Abstract

The author draws a distinction between the reflective (epistemic) tradition of philosophiz­ing and the value philosophy, which perceives the world correlating it with the needs and interests of people as well as viewing it through the prism of the man’s value preferences. The author derives this distinction from the difference between denotative judgments about being and prescriptive judgments about the proper. These two types of judgments are claimed to be related but not reducible to each other and not derived from one an­other. The author defends the right of a refleсtive philosophy to speak in the language of verifiable judgments of truth, while opposing the position of cognitive imperialism, which absolutizes the truth and turns it into the substance of the human spirit. The author treats the anthropological and gnoseological interpretations of the reflective philosophy, which limit its subject to the analysis of the man in his praxiological, axiological and gnoseological relation to the world, as insufficient. The article defends the now unfash­ionable substantive understanding of philosophy, according to which its object is not the man, but the world surrounding and embracing us, and its subject is the possible unity of the world considered in the aspects of its integrative wholeness and taxonomic univer­sality. An integrative approach that looks for substantive distinctions and connections be­tween the subsystems of the world, is carried out by natural philosophy, social philoso­phy, and philosophy of consciousness. Philosophical ontology has a different objective.

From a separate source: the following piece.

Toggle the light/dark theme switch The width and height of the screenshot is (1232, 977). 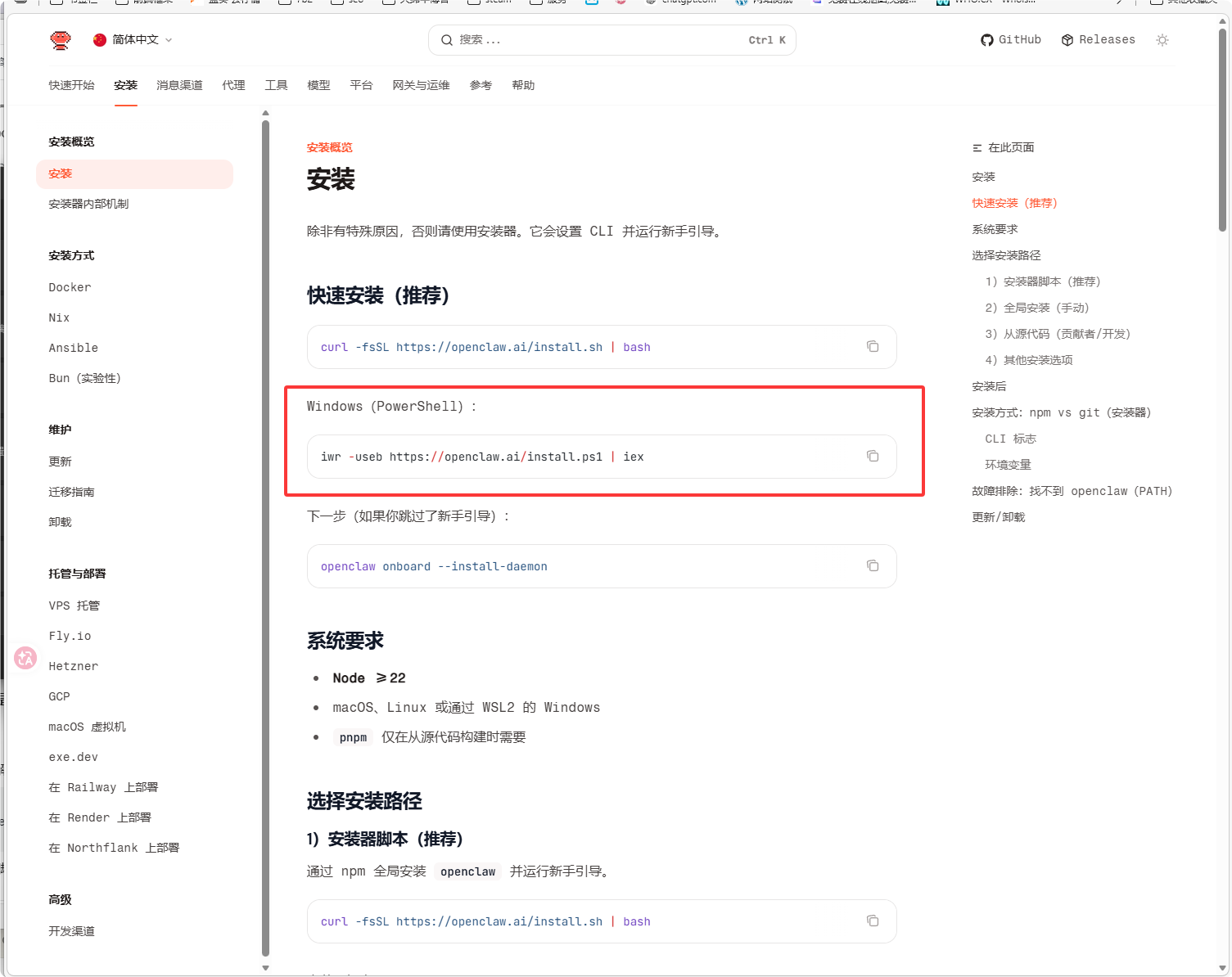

It begins with the axiomatic problem of the existence of the world, the relation between the real and the ideal, and proceeds to verifiable judgments about the referential relations between the various "realms of being”. The world is considered by the discipline of on­tology in a conceptual projection “the separate – the singular – the particular – the univer­sal”, which is different from a conceptual projection “the whole – the part”. The author argues for the importance of the ontological problematics, which is of great methodologi­cal importance for non-philosophical (first of all, social and humanitarian) sciences.